Edit the listing lines starting at the line containing "Task: Click BitLocker inschakelen menu entry" and ending at the line containing "(x=99, y=483)", replacing "Manage button" with "Options button" and keeping everything else unchanged. Give only those lines, without the pictures.

▼▼▼

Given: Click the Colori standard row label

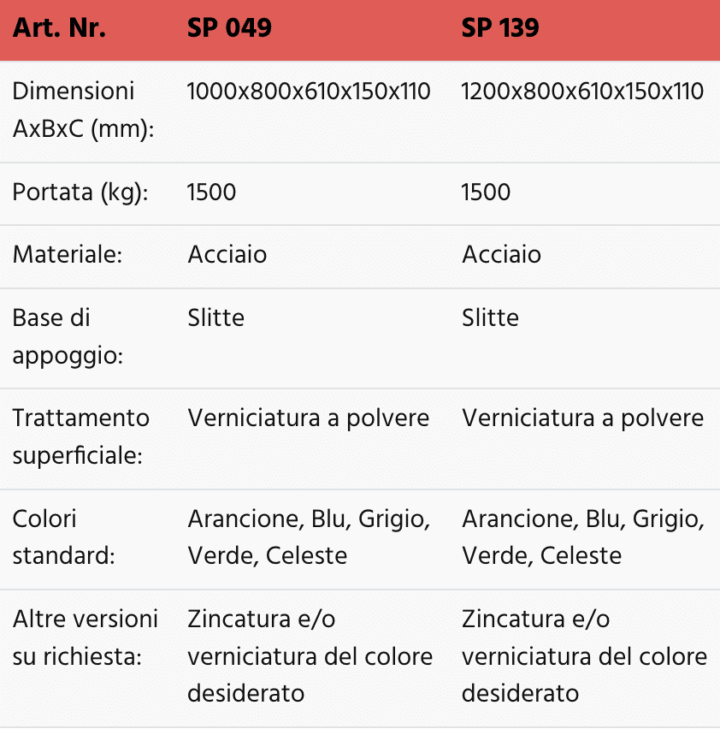Looking at the screenshot, I should [x=63, y=537].
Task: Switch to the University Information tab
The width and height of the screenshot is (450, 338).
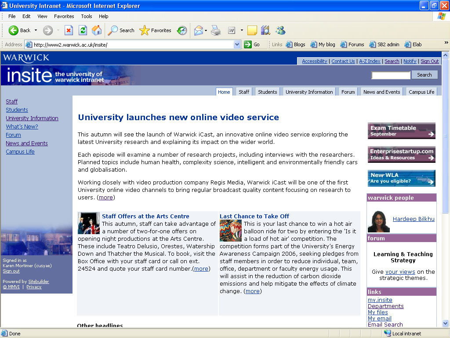Action: [x=309, y=92]
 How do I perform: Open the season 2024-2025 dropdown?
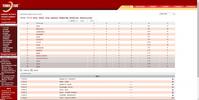click(x=167, y=14)
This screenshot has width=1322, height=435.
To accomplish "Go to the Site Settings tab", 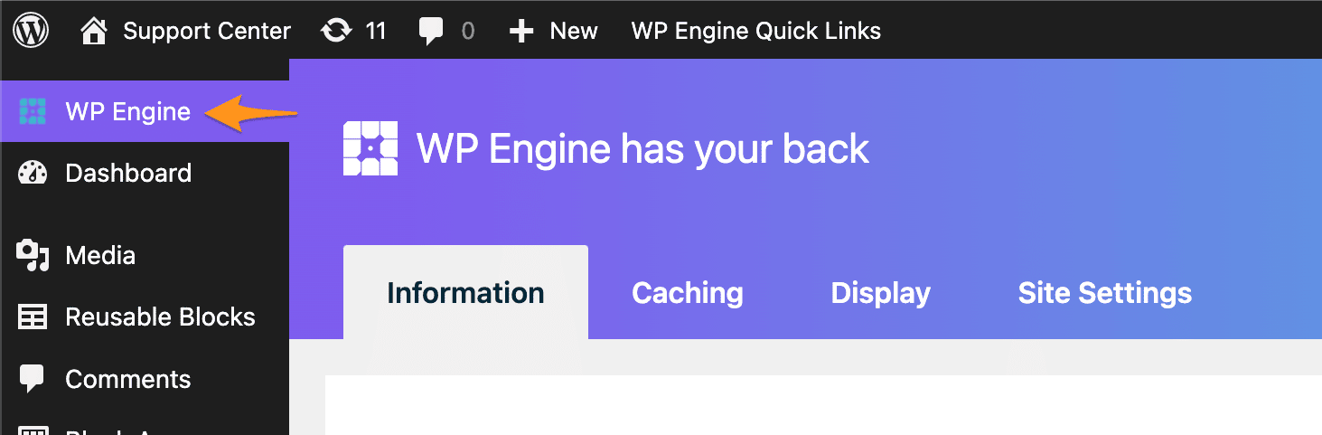I will pos(1105,293).
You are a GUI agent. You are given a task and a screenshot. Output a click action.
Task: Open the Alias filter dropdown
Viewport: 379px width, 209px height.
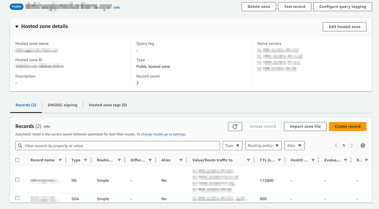tap(294, 145)
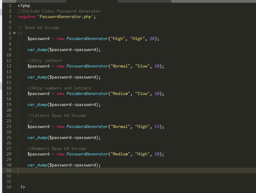Screen dimensions: 256x193
Task: Collapse the fold arrow beside line 6
Action: (14, 33)
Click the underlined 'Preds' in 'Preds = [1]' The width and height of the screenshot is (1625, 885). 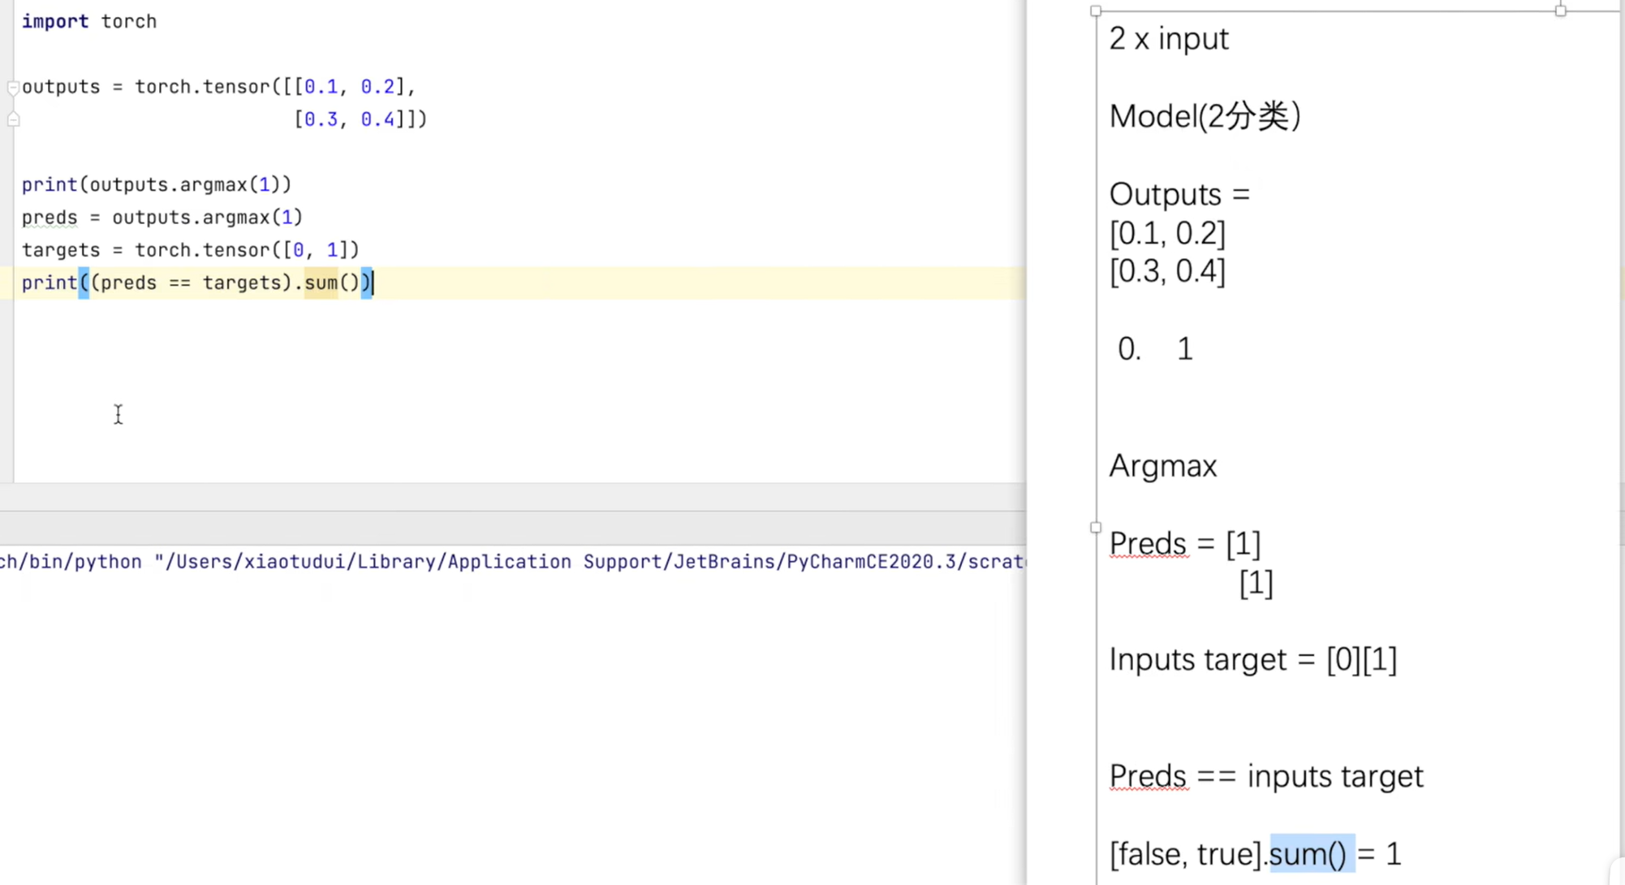[x=1147, y=544]
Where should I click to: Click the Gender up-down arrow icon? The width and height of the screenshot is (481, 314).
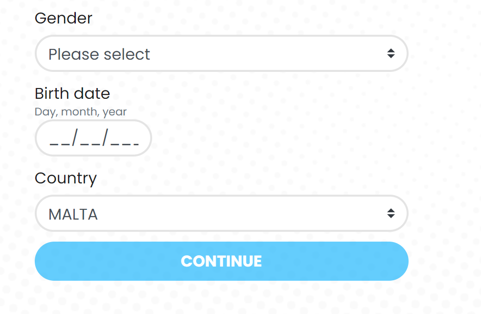point(391,53)
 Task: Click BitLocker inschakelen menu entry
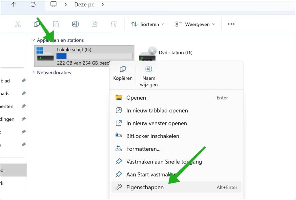pos(153,136)
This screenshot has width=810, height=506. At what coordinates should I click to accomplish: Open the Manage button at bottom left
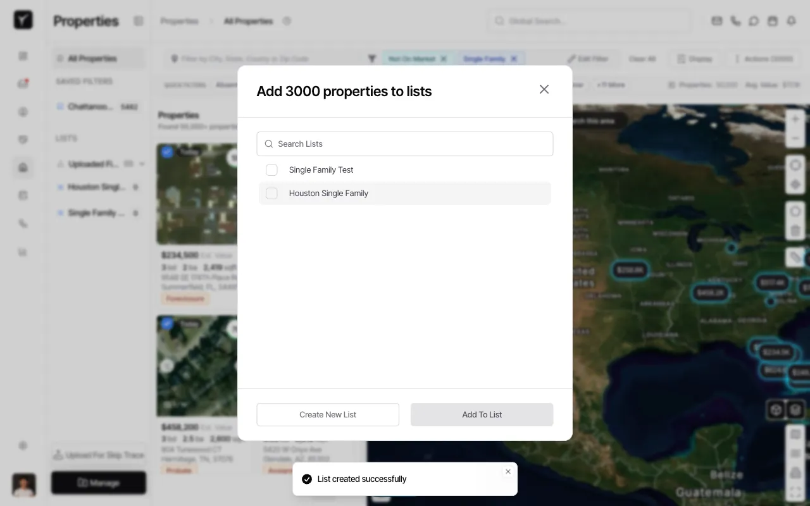(x=99, y=483)
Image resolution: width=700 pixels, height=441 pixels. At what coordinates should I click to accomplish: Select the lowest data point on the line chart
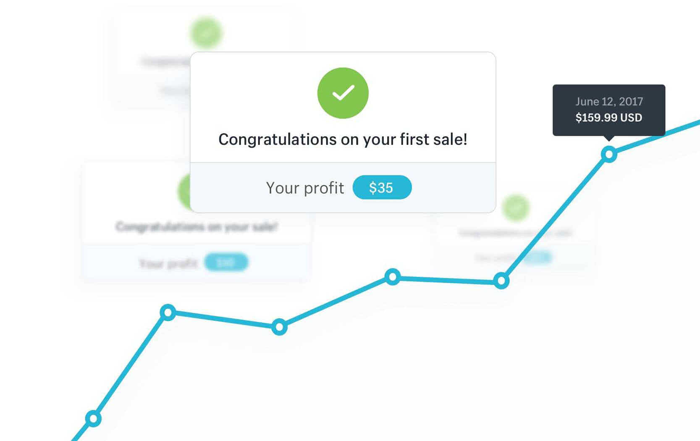(93, 418)
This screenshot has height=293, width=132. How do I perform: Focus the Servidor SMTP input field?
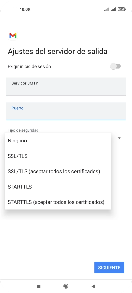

▲▲▲

EXERCISE ANSWER
 Task: Click BitLocker inschakelen menu entry
pos(153,136)
This screenshot has width=810, height=506. At what coordinates should I click to accomplish: Open the Options button at bottom left
(x=99, y=483)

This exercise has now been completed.